No person shall be held to answer for a capital, or otherwise infamous crime, unless on a presentment or indictment of a Grand Jury, except in cases arising in the land or naval forces, or in the Militia, when in actual service in time of War or public danger; nor shall any person be subject for the same offence to be twice put in jeopardy of life or limb; nor shall be compelled in any criminal case to be a witness against himself, nor be deprived of life, liberty, or property, without due process of law; nor shall private property be taken for public use, without just compensation.
Starting with Meyer and Pierce, 1 the Court has held that
the Constitution protects the sanctity of the family precisely because the institution of the family is deeply rooted in this Nation’s history and tradition. 2 For instance, the right to marry is a fundamental right protected by the Due Process Clause, 3 and only
reasonable regulations of marriage may be imposed. 4 Thus, the Court has held that a state may not deny the right to marry to someone who has failed to meet a child support obligation, as the state already has numerous other means for exacting compliance with support obligations. 5 In fact, any regulation that affects the ability to form, maintain, dissolve, or resolve conflicts within a family is subject to rigorous judicial scrutiny.

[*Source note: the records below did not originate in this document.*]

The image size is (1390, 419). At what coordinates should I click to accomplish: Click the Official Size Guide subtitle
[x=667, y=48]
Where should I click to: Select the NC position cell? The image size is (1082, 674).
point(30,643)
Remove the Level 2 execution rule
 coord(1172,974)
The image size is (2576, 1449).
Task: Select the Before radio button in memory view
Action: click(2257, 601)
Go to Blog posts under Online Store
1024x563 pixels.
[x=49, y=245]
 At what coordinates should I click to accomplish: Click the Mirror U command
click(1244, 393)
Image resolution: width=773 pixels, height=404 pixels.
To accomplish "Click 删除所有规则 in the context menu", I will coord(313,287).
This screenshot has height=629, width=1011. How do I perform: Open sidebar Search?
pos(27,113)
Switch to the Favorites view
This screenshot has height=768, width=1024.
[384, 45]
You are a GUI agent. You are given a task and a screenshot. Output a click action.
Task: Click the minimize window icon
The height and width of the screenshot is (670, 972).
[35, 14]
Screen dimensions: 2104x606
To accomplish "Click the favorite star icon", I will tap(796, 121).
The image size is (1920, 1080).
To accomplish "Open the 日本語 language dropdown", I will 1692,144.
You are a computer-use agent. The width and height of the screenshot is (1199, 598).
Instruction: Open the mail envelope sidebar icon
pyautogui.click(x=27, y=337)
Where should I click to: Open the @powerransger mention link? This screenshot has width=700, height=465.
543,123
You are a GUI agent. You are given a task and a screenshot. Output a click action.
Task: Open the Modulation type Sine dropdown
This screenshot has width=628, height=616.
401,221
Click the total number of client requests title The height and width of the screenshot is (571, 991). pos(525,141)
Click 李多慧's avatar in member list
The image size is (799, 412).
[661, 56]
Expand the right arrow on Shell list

In 2015, in Obergefell v. Hodges, the Supreme Court clarified that the
right to marry applies with
equal force to same-sex couples, as it does to opposite-sex couples, holding that the Fourteenth Amendment requires a state to license a marriage between two people of the same sex and to recognize a marriage between two people of the same sex when their marriage was lawfully licensed and performed out of state. 6 In so holding, the Court recognized marriage as being an institution of
both continuity and change, and, as a consequence, recent shifts in public attitudes respecting gay individuals and more specifically same-sex marriage necessarily informed the Court’s conceptualization of the right to marry. 7 More broadly, the Obergefell Court recognized that the right to marry is grounded in four
principles and traditions. These involve the concepts that (1) marriage (and choosing whom to marry) is inherent to individual autonomy protected by the Constitution; (2) marriage is fundamental to supporting a union of committed individuals; (3) marriage safeguards children and families; 8 and (4) marriage is essential to the nation’s social order, because it is at the heart of many legal benefits. 9 With this conceptualization of the right to marry in mind, the Court found no difference between same- and opposite-sex couples with respect to any of the right’s four central principles, concluding that a denial of marital recognition to same-sex couples ultimately
stigma[tized] those couples and any children resulting from such partnerships. 10 Given this conclusion, the Court held that, while limiting marriage to opposite-sex couples may have once seemed
natural, such a limitation was inconsistent with the right to marriage inherent in the
liberty of the person as protected by the Fourteenth Amendment. 11 The open question that remains respecting the substantive due process right to marriage post-Obergefell is whether the right of marriage, as broadly envisioned by the Court in the 2015 case, can extend to protect and require state recognition of other committed, autonomous relationships, such as polyamorous relationships. 12
There is also a constitutional right to live together as a family, 13 and this right is not limited to the nuclear family. Thus, a neighborhood that is zoned for single-family occupancy, and that defines
family so as to prevent a grandmother from caring for two grandchildren of different children, was found to violate the Due Process Clause. 14 And the concept of
family may extend beyond the biological relationship to the situation of foster families, although the Court has acknowledged that such a claim raises complex and novel questions, and that the liberty interests may be limited. 15 On the other hand, the Court has held that a child born to a married woman living with her husband is that husband's child is valid even to defeat the right of the child’s biological father to establish paternity and visitation rights. 16
The Court has merely touched upon but not dealt definitively with the complex and novel questions raised by possible conflicts between parental rights and children’s rights. 17 The Court has, however, imposed limits on the ability of a court to require that children be made available for visitation with grandparents and other third parties. In Troxel v. Granville, 18 the Court evaluated a Washington State law that allowed
any person to petition a court
at any time to obtain visitation rights whenever visitation
may serve the best interests of a child. Under this law, a child’s grandparents were awarded more visitation with a child than was desired by the sole surviving parent. A plurality of the Court, noting the
fundamental rights of parents to make decisions concerning the care, custody and control of their children, 19 reversed this decision, noting the lack of deference to the parent’s wishes and the contravention of the traditional presumption that a fit parent will act in the best interests of a child.